## EJERCICIOS:
1. Enumera todos los tipos de seguro que se mencionan en el texto sobre el miedo.
2. Resume el texto sobre el miedo en dos oraciones.
3. Prosigue el texto sobre el miedo a partir de su última oración.

## FRAGMENTO DEL DOCUMENTO:
--------------------------------------------------
Es bien sabido que una de las diferencias significativas entre un comportamiento infantil y un comportamiento adulto es que, ante situaciones nuevas o desconocidas, en el primero predomina la búsqueda de seguridad, en el segundo, en cambio, la acometividad. ¿Quién no ha visto alguna vez a un niño corriendo a refugiarse entre las faldas de su madre ante cualquier novedad que entrañara algún peligro real o imaginado? ¡Cuántas veces el regazo materno fue cobijo ante el que se desvanecían las pesadillas de nuestros sueños infantiles!

Al ir creciendo, todos hemos presumido de haber superado los miedos y bien que lo disimulamos para no ser tratados como niños. ¿Quién no recuerda haber cantado, alardeando de valiente, cuando le mandaban a buscar algo al viejo desván de la casa? Los mayores sabían que cantábamos porque teníamos miedo y, a veces, hasta tenían el descaro de decírnoslo a la cara.

Las cosas no cambian del todo con los años, aunque vayamos de valientes por la vida. Ante un insignificante dolor o un posible revés de fortuna nos echamos a temblar. Y es que, aunque nos guste proclamar aquello de «¿quién dijo miedo?», hay que reconocer que «el miedo es libre». Bastaría para probarlo ver cómo nos rodeamos de seguros de todo tipo: seguros de vejez o enfermedad, seguros contra incendios o inclemencias climáticas, seguros para el automóvil y la vivienda. Los psicólogos han puesto en evidencia que, cuando llegamos a los fondos de las personas, determinados comportamientos arrogantes no son otra cosa que el síntoma con que se disimula un complejo de inseguridad y miedo. 

Con lo anterior no quiero decir que sea ilegítima la búsqueda sensata de seguridad en un mundo cada vez más inseguro, pero me da pie para poner de relieve la afirmación de Jesús en el evangelio de este domingo: «No tengáis miedo a los que matan el cuerpo, pero no pueden matar el alma. Temed al que puede destruir con el fuego alma y cuerpo». 

Se refiere Jesús a la posibilidad de traicionar nuestra conciencia, olvidar las fidelidades a las que nos debemos o sacrificar lo definitivo en aras de lo inmediato. Ese tendría que ser nuestro real temor. Lo que más daña a la Iglesia no son las persecuciones sino las cobardías.

Tendría que infundirnos confianza la certeza de que Dios se interesa por nosotros, que a sus ojos valemos infinitamente más que las aves del cielo y los lirios del campo. El Cardenal Cardjin, fundador de la JOC, solía repetir que «el alma de un joven trabajador vale ante Dios más que todo el oro del mundo».
--------------------------------------------------
## DATOS PROPORCIONADOS:
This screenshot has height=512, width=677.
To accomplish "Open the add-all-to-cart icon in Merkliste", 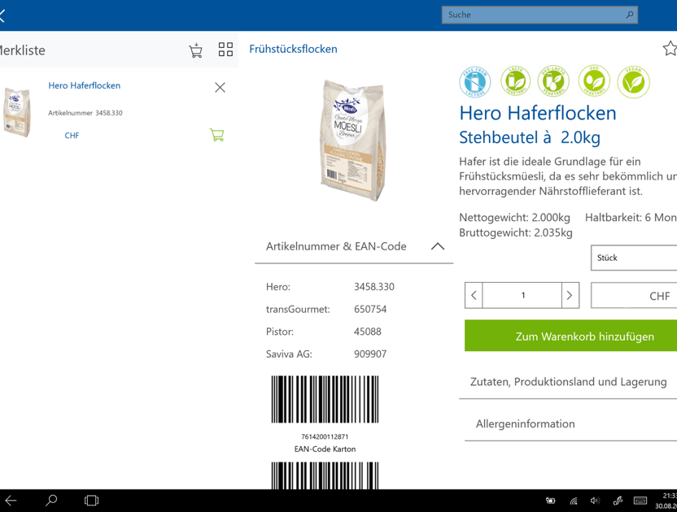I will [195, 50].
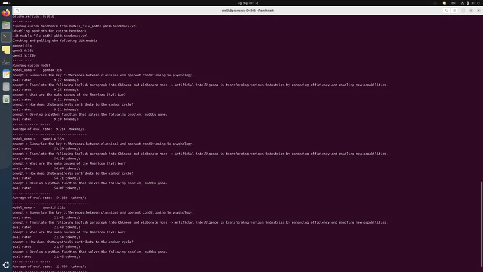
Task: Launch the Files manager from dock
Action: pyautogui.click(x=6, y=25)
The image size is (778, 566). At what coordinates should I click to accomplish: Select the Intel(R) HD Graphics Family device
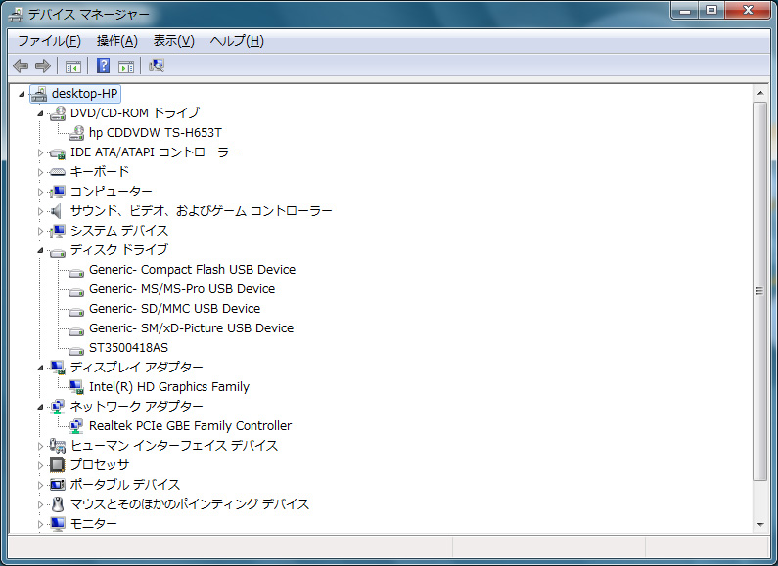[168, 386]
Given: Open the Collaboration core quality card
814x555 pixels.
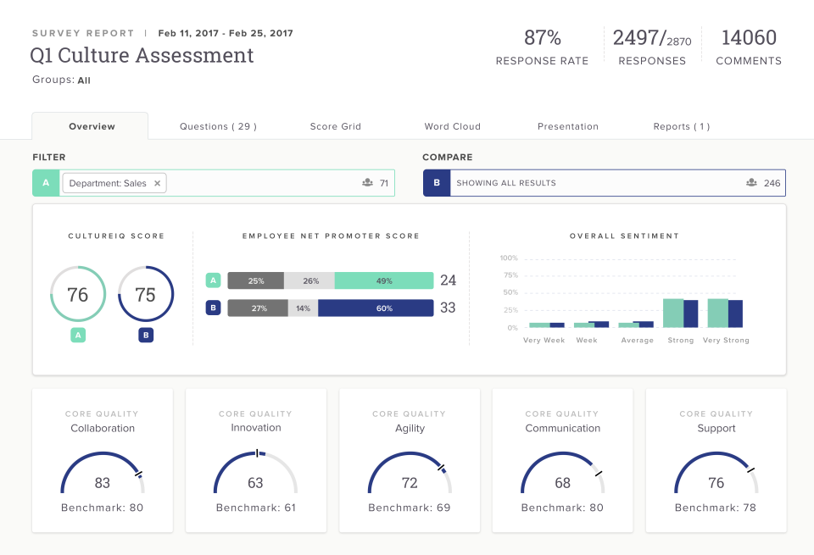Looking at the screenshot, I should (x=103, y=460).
--------------------------------------------------
## RESPUESTAS:
1.
- Seguros de vejez
- Seguros de enfermedad
- Seguros contra incendios
- Seguros contra inclemencias climáticas
- Seguros para el automóvil
- Seguros para la vivienda

2. Aunque de niños buscamos refugio ante lo desconocido y de mayores presumimos de valientes, el miedo persiste con los años, como lo prueban los muchos seguros que contratamos y ciertos comportamientos arrogantes que, según los psicólogos, disimulan inseguridad y miedo. Sin considerar ilegítima la búsqueda sensata de seguridad, el texto destaca la afirmación de Jesús de no temer a quienes matan el cuerpo, sino a traicionar la propia conciencia, y sostiene que debería infundirnos confianza la certeza de que Dios se interesa por nosotros.

3.
Si creyéramos de verdad que Dios es nuestro Padre, viviríamos sin miedo, en la certeza de que nada definitivamente malo nos puede suceder. Pero ese es el problema, que lo olvidamos. Por eso, a la hora de recibir el sacramento de la confirmación pedimos para los confirmandos, como don del Espíritu, el temor de Dios, que no es vivir temiendo a Dios, sino, más bien, temer que nos olvidemos de Él, que le volvamos la espalda y perdamos el verdadero fundamento de nuestra vida. Este santo temor de Dios es, como dice la Escritura, principio de sabiduría.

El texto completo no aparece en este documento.